L’afflux de volontaires pour donner des cours d’anglais sans respecter un minimum d’étiquette perturbe l’équilibre du village. Car même s’ils semblent enthousiastes et de bonne foi, leurs actes n’en sont pas moins dévastateurs sur le long terme. Leur égocentrisme pose aussi problème. Ils se considèrent comme des bienfaiteurs et attendent d’être remerciés. Ils tirent une satisfaction narcissique des retours qu’ils reçoivent. Comme cette Française qui a passé une semaine en août à Chan Kiek. Contactée via Facebook, elle résume ainsi son expérience chez les Chams:
«J'ai adoré les Chams, ils sont gentils, ouverts, reconnaissants, leur religion n'est pas trop marquée et chacun est libre. J'ai vraiment trouvé ça chouette!»
Petit décryptage: elle a aimé les Chams parce qu'ils sont reconnaissants et gentils.
Il ne s’agit pas d’aider gratuitement sans rien attendre en retour, mais de recevoir la reconnaissance d’une population perçue comme nécessiteuse. Pour Chloé Sanguinetti, «un sourire d’enfant leur donne la satisfaction d’avoir eu un impact positif sur la communauté locale». Son commentaire sur la religion «pas trop marquée» exprime bien une volonté de ne faire aucun effort pour s’adapter à la culture de l’autre.
Notre bénévole française avoue n’avoir jamais été formée, avoir improvisé sur le tas sans personne pour la guider, si ce n’est les autres volontaires arrivés avant elle: «Ce n’était pas harassant, on ne travaillait pas beaucoup.» Ces volontaires ne préparent rien et se montrent très désinvoltes. Michel Antelme se demande quelle influence positive peuvent apporter ces profs d’anglais de quelques jours s’ils n’ont pas connaissance des méthodes pédagogiques pour les enfants.

Dérive sectaire

Cet exemple, qui peut paraître anecdotique, illustre le problème de l’ingérence au Cambodge, à la fois économique, religieuse et culturelle. «Quel est l’objectif de l’action de l’ONG de Dustin Javorsky?, s’interroge Hisham Mousar. Les actions de ces instructeurs étrangers devraient être lisibles pour la société cambodgienne, être obligatoirement posés et notifiés par écrit à destination des autorités en charge d’en protéger les intérêts. Mais ce n’est pas le cas aujourd’hui au Cambodge.»
Ce village est effectivement symptomatique de tout le pays, véritable laboratoire pour ONG en quête de cause humanitaire à défendre pour mieux s’enrichir. Le volontourisme en est sans doute aujourd’hui la forme la plus perverse, très proche de la secte par l’autopersuasion de ses membres. Les volontaires sont convaincus des bienfaits qu’ils apportent, même si la dimension de leur action est très largement néocoloniale, paternaliste et forçant à l’assistanat.

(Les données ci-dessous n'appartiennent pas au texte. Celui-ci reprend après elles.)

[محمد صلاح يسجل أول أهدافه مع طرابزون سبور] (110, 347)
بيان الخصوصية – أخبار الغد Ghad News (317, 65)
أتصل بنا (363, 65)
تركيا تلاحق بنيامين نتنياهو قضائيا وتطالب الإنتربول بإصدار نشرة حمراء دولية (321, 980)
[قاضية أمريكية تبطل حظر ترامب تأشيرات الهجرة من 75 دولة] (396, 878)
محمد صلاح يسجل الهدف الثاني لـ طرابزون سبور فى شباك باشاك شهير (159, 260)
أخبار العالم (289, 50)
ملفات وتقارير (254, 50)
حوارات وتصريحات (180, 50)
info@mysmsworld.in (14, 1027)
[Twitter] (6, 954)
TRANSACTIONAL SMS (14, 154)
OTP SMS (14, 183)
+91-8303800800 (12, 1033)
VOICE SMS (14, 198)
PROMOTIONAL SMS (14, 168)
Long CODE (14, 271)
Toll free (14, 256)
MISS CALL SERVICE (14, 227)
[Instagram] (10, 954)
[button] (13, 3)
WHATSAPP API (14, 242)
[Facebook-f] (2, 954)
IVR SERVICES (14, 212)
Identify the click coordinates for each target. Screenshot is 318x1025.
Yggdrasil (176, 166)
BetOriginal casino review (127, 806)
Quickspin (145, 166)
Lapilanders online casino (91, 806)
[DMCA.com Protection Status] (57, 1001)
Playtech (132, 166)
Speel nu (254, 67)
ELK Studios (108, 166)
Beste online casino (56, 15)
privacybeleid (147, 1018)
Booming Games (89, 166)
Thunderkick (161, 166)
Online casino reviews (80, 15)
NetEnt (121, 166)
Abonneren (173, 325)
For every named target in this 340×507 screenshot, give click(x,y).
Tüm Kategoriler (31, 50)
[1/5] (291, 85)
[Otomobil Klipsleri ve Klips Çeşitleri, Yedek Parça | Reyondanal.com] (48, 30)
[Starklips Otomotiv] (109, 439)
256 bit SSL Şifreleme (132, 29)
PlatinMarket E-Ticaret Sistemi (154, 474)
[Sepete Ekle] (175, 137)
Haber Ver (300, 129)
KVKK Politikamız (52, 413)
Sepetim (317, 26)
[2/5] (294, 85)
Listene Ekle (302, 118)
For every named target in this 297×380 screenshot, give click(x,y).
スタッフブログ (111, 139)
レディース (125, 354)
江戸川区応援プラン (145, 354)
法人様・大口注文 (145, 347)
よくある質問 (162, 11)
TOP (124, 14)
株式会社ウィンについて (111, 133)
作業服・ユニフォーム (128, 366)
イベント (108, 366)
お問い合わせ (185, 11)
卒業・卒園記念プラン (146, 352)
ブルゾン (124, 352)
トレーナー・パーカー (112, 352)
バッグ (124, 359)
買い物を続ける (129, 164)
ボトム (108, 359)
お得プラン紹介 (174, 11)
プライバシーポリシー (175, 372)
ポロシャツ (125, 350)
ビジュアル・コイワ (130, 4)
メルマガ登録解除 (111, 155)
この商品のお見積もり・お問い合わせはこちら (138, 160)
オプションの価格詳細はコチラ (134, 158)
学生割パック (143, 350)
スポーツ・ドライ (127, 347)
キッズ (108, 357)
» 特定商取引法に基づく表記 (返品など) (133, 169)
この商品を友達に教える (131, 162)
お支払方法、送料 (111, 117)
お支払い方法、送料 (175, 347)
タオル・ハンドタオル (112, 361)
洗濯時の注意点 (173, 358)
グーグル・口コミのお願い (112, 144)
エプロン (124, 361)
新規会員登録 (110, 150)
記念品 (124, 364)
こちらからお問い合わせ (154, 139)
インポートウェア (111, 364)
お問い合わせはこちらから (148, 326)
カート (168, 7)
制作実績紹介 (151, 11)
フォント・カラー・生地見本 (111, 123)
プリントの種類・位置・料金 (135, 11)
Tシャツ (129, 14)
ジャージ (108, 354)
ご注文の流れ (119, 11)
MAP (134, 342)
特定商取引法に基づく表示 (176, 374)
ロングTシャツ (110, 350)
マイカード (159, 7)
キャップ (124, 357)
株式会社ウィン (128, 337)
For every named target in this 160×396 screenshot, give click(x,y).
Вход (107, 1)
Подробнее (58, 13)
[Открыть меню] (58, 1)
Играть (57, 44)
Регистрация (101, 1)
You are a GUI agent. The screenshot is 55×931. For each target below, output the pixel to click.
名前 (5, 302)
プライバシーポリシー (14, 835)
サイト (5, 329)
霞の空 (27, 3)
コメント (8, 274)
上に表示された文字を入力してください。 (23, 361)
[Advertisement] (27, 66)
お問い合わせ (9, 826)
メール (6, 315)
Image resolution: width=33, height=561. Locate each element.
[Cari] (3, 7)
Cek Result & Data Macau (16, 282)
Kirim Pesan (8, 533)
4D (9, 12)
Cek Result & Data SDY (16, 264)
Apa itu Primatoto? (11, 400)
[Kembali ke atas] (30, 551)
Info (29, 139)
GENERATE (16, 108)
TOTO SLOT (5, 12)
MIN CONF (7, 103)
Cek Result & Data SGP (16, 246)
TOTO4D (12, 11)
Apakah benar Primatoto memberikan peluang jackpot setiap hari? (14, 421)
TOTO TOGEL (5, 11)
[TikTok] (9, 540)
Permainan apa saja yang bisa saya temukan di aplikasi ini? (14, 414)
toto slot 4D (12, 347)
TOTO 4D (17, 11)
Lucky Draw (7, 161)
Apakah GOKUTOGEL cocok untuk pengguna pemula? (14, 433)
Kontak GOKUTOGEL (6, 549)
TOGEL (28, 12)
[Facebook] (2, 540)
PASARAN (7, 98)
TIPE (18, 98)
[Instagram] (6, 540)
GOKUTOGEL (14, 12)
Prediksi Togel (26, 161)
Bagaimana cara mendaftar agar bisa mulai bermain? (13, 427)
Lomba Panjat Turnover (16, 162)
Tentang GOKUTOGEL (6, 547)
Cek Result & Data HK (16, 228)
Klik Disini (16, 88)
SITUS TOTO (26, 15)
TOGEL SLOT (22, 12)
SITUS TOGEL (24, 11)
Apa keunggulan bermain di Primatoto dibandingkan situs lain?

Pour Chloé Sanguinetti, «ces individus qui utilisent des discours misérabilistes et paternalistes pour générer du profit sont pour moi les plus coupables et surtout les moins approchables quand il s’agit de les critiquer, exactement comme ce Dustin Javorsky». La mainmise qu'il tente d’imposer sur le village est proche de celle d'un gourou. Cet homme veut tout régenter en mégalomane autoritaire et devient odieux devant toute question dérangeante.
Pour nuancer, Hisham Mousar qui connaît bien les Chams du fait de ses origines, rappelle toutefois que «la nature ayant horreur du vide, ces étrangers remplissent simplement un vide dont les intéressés sont eux-mêmes responsables». Pour lui, «ce dont les Chams ont avant tout besoin, c’est d’entrer dans la modernité en y étant préparé par une éducation solide et avancée.» Et éviter ainsi de finir sous la coupe d'individus aux ambitions néfastes.